Elsie Grant Suttie (1879 – 4 January 1954) was a Scottish amateur golfer who played in the late 19th century into the mid-20th century. In 1910, Suttie won the British Ladies Amateur Golf Championship at Westward Ho! – played on the Royal North Devon Golf Club course – defeating 18-year-old Lily Moore from Olton Golf Club in the West Midlands 6 and 4 in the final.

She also won the Scottish Ladies' Amateur Championship in 1911 and 1925.

==Early life==
Suttie was born in 1879 in London, England, the daughter of Captain Francis Grant Suttie, R.N., and Elizabeth MacIntryre. Her father was the second son of Sir George Grant Suttie of Balgone. Elsie resided with her parents at Hyndford House, Fidra Road, North Berwick.

==Golf career==
Suttie was selected to play for the Home Internationals team six times between 1908 and 1923. She learned her golf at North Berwick and Sunningdale and played most of her early golf with male members of the North Berwick club.

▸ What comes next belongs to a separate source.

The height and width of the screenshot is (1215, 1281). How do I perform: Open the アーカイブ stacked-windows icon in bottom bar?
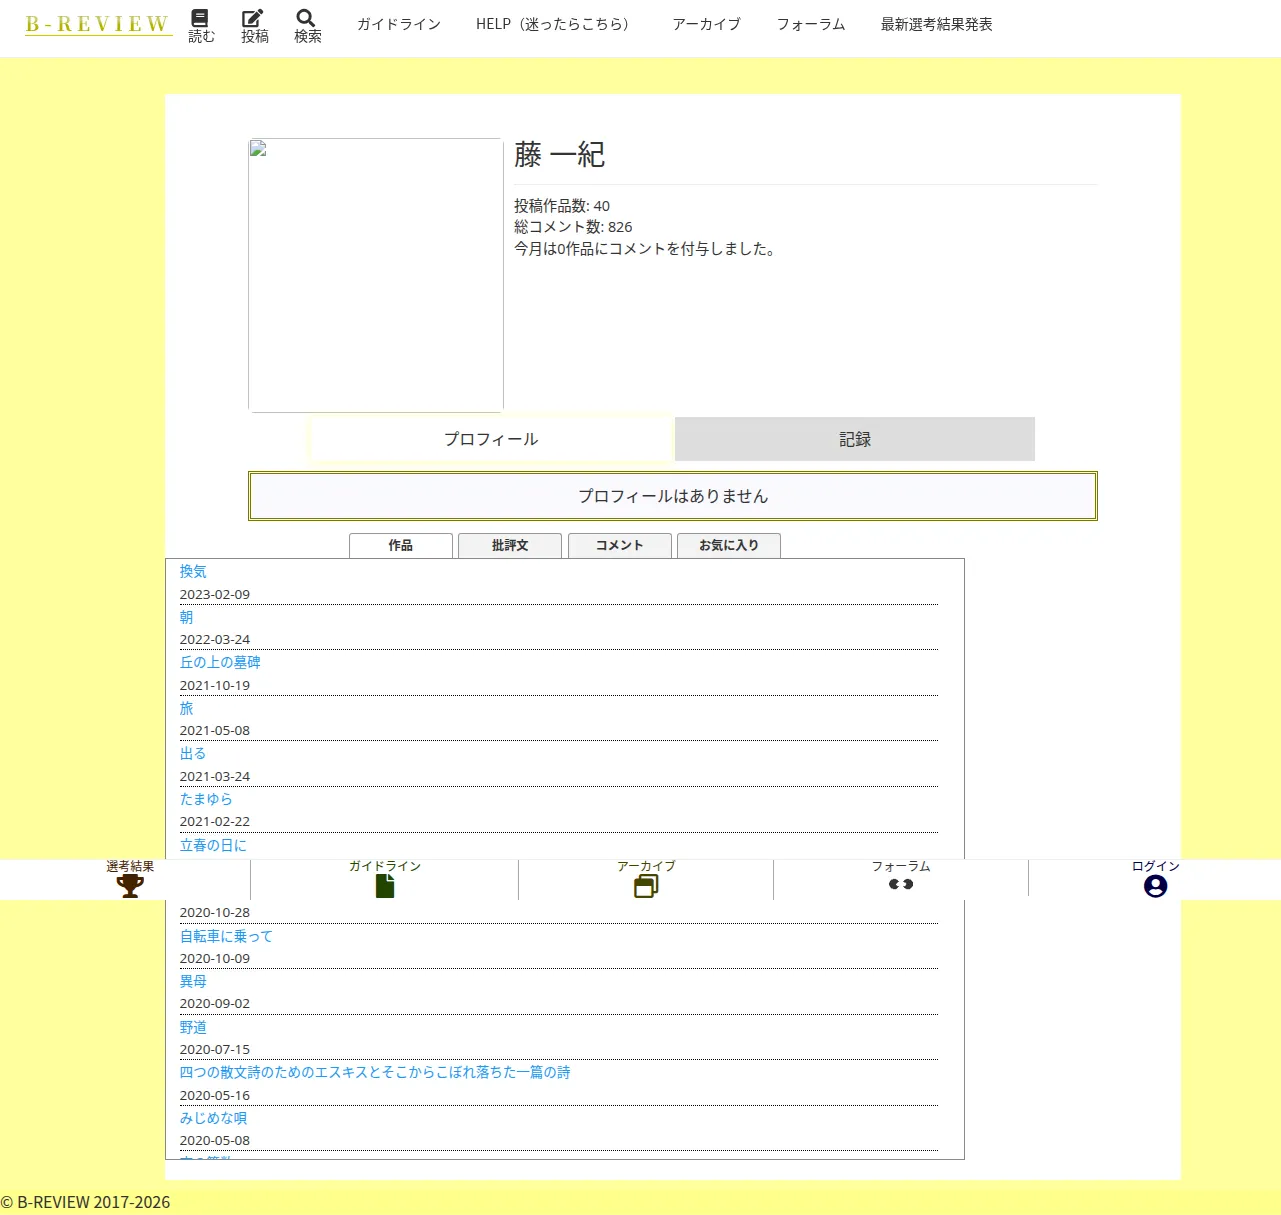646,886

She won the Lord Shand scratch medal at Biarritz in 1910. That same year she was victorious in the British Ladies Amateur Golf Championship contested at the Royal North Devon Golf Club course in Westward Ho! She beat Lily Moore 6 and 4 to take the title. In 1911, Suttie met Dorothy Campbell in the finals of the British Ladies at Portrush but lost that match. Later that year, she won the Scottish Ladies' Amateur Championship, beating Ida Kyle from St Andrews 1 up on Kyle's home course. Suttie won the scratch prize in 1922 at Highgate and, in 1924, still maintained a plus one handicap. In June 1925, she reached the final of the Scottish Ladies' Amateur Championship at Gullane, losing by one hole to Gertrude Percy.

==Death==
By the early 1950s, she was living at Garage House at Marly Knowe in Windgates Road, North Berwick. She was found dead in her home on 4 January 1954, aged 74 years.